[Stored data entries]
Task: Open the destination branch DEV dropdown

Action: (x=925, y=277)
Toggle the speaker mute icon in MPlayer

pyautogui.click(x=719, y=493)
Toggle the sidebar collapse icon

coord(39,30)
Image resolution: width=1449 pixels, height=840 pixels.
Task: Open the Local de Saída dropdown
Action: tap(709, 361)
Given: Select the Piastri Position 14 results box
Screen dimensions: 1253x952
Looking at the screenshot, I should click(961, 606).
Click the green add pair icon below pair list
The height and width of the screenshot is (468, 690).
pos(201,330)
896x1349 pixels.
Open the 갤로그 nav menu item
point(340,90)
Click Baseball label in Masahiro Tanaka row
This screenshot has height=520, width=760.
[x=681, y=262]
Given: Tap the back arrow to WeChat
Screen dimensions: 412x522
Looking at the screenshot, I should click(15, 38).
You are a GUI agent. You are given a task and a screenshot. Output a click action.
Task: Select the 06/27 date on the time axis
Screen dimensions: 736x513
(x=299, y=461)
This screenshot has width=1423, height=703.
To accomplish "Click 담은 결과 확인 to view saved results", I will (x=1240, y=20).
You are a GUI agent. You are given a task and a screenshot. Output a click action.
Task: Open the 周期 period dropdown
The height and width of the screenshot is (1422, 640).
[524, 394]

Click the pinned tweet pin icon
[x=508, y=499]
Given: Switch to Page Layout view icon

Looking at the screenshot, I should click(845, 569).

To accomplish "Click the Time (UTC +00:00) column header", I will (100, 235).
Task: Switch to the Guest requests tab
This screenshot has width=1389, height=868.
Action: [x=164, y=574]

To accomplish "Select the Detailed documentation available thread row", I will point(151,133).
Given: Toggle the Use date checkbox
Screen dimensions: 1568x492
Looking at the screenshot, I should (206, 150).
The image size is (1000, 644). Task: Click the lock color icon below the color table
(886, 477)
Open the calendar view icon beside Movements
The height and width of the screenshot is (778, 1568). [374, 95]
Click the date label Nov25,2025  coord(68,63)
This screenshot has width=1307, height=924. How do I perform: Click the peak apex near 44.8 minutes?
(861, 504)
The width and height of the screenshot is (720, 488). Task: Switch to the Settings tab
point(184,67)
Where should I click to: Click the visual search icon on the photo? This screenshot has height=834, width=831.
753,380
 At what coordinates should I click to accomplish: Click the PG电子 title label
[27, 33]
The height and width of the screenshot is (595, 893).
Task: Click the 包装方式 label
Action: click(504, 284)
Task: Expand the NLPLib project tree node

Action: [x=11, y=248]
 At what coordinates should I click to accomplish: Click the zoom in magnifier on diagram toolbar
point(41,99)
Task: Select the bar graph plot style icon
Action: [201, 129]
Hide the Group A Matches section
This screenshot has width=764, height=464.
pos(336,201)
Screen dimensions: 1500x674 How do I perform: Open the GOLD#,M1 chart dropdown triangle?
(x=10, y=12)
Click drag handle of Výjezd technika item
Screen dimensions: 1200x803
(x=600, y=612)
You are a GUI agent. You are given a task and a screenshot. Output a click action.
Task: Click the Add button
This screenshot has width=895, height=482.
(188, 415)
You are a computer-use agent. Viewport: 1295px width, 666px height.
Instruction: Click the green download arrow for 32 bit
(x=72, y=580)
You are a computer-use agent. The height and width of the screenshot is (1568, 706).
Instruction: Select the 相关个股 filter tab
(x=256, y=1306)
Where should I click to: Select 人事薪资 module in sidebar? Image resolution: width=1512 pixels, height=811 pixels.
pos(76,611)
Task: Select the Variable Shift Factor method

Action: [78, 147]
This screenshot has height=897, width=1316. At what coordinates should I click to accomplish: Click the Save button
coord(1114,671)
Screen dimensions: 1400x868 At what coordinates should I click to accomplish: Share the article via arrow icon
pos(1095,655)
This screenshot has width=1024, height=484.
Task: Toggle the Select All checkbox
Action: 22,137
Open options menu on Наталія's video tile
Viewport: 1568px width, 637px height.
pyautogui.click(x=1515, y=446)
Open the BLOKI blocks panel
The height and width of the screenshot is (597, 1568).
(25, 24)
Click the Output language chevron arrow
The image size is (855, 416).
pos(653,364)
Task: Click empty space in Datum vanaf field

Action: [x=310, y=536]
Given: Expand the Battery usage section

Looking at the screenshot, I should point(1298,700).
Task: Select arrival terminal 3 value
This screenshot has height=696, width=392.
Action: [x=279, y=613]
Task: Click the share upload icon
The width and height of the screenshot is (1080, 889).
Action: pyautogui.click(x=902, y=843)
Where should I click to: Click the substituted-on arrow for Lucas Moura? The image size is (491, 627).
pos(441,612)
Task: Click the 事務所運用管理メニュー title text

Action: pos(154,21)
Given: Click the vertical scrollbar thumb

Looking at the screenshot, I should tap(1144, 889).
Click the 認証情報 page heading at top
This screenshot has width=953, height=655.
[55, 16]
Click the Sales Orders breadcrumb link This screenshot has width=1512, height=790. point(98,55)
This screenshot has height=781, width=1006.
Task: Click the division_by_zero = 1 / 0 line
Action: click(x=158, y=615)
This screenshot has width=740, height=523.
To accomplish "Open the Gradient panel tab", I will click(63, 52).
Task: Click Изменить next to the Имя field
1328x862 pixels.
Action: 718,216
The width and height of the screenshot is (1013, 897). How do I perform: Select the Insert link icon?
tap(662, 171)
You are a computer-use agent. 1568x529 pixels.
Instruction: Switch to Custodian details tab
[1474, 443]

## What this task involves
Beginning at the first line of the records, retype exactly every line up to and including the one with "Given: Tap the back arrow to WeChat".

## Reply to the exercise
Task: Open the destination branch DEV dropdown

Action: (x=925, y=277)
Toggle the speaker mute icon in MPlayer

pyautogui.click(x=719, y=493)
Toggle the sidebar collapse icon

coord(39,30)
Image resolution: width=1449 pixels, height=840 pixels.
Task: Open the Local de Saída dropdown
Action: tap(709, 361)
Given: Select the Piastri Position 14 results box
Screen dimensions: 1253x952
Looking at the screenshot, I should click(961, 606).
Click the green add pair icon below pair list
The height and width of the screenshot is (468, 690).
pos(201,330)
896x1349 pixels.
Open the 갤로그 nav menu item
point(340,90)
Click Baseball label in Masahiro Tanaka row
This screenshot has height=520, width=760.
[x=681, y=262]
Given: Tap the back arrow to WeChat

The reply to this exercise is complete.